I just joined a new company and my manager just joined too, and he wants to change the way we program. basically do what he does. I'm wondering what's the difference, pros, cons, limitation and problems if there'll be any..here's the sample
namespace Models //this is the model part of from edmx
{
using System;
using System.Collections.Generic;
public partial class MyModelClass
{
public int ID { get; set; }
public Nullable<System.DateTime> PostDate { get; set; }
public string MyContent { get; set; }
}
}
this is the metadata:
using System;
using System.Collections.Generic;
using System.Linq;
using System.Web;
namespace Models
{
public class MyModelMetaData
{
//he wants all data annotation here
public int ID { get; set; }
public Nullable<System.DateTime> PostDate { get; set; }
public string MyContent { get; set; }
}
}
this is the partial:
using System;
using System.Collections.Generic;
using System.ComponentModel.DataAnnotations;
using System.Linq;
using System.Web;
namespace Models
{
[MetadataType(typeof(MyModelMetaData))]
public partial class MyModelClass or MyModelClassPartial
{
//He wants the programming algorithm to go here
}
}
Please enlightened me. and he wants to create different metadata and partial classes per model class..way too many files involved.
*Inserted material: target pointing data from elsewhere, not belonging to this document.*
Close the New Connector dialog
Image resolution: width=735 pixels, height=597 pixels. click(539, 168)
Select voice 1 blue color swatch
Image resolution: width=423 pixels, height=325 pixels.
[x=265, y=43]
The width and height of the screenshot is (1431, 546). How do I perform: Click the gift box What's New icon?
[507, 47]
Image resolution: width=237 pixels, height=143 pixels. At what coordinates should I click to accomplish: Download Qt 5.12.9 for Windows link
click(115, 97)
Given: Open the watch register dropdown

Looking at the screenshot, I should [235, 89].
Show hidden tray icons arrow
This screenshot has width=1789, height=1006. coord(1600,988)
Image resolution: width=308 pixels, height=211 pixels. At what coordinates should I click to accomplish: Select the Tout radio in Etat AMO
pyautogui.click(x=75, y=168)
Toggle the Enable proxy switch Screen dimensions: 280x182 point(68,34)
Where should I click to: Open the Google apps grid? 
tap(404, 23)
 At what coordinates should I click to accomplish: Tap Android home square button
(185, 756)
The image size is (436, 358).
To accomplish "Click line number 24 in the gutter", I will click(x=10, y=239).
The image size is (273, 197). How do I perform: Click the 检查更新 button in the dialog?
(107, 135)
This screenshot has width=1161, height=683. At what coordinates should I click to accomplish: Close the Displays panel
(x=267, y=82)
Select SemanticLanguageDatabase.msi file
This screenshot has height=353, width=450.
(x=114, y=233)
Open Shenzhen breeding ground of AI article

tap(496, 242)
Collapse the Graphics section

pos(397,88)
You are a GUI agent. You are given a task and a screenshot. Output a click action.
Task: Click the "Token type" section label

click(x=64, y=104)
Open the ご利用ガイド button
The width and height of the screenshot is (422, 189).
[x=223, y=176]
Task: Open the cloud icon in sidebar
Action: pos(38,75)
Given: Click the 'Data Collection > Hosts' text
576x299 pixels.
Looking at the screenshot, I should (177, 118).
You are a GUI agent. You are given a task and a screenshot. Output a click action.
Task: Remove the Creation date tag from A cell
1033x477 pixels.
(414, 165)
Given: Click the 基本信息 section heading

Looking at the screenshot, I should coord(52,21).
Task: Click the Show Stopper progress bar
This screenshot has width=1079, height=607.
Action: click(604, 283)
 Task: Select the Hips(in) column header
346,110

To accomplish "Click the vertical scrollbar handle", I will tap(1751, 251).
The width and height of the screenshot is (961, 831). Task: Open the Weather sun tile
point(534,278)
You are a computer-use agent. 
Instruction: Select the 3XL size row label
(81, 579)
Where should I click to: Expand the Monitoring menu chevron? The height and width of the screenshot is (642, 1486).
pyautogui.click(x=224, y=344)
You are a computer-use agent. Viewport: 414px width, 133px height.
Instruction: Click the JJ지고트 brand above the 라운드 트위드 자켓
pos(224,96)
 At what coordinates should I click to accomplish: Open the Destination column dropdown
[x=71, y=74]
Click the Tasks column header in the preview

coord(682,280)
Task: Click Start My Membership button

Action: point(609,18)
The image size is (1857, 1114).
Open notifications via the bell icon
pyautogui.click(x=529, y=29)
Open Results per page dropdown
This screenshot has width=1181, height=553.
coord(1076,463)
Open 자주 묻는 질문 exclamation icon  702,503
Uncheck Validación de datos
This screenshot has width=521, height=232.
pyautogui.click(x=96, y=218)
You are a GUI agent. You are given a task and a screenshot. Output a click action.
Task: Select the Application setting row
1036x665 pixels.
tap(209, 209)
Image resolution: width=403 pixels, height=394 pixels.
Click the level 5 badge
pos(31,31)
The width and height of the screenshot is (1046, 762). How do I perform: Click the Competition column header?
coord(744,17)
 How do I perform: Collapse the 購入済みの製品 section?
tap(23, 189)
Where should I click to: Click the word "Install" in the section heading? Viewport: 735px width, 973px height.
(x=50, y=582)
thank you..i need an answer as to why..if you think his method is good..I will do this..but if you think this will cause problem in the future and more coding will be involve..i need to know
The first class you show, the entity classes, are generated from the database every time you save the EDMX (or when you execute the T4 Template).
This causes the file containing public partial class MyClass
under the EDMX to be regenerated. So you cannot alter it, because the next time someone refreshes a table or adds one, your changes are gone.
That's why entity classes are generated as a partial: so you can create another partial to the same class to do your modifications in.
However, if you want to annotate your entity's properties with metadata, you cannot redefine the same property in the other partial class: the same name can only be used by one member of a type. So you can't do this:
// Entity class
public partial class FooEntity
{
public string Name { get; set;}
}
// User-created partial class
public partial class FooEntity
{
[Required]
public string Name { get; set;}
}
Because that code expresses you want two properties named Name
in the FooEntity
class, which is not valid.
So you'll have to come up with another way to add metadata to the type. Enter the [MetadataType]
attribute. This works by creating a new class with the same properties as the class to be annotated. Here, using reflection, the metadata is resolved based on member name.
So when you create a metadata class for the above annotation:
public class FooEntityMetadata
{
[Required]
public string Name { get; set;}
}
You can apply it to the user-created partial:
// User-created partial class
[MetadataType(typeof(FooEntityMetadata))]
public partial class FooEntity
{
}
And also, in the latter partial, you can add members that add functionality to the entity model. New ([NotMapped]
) properties and new methods for example.
I think the one use could be to not pollute the main class.
For example if you have a lot of attribute for validation (using dataannotation) and you don't want to have them in the main class you could use the MetadataTypeAttribute for that.
Another use could be if your class is auto-generated and you need to add some decoration (more attributes) to your properties without changing the autogenerated code.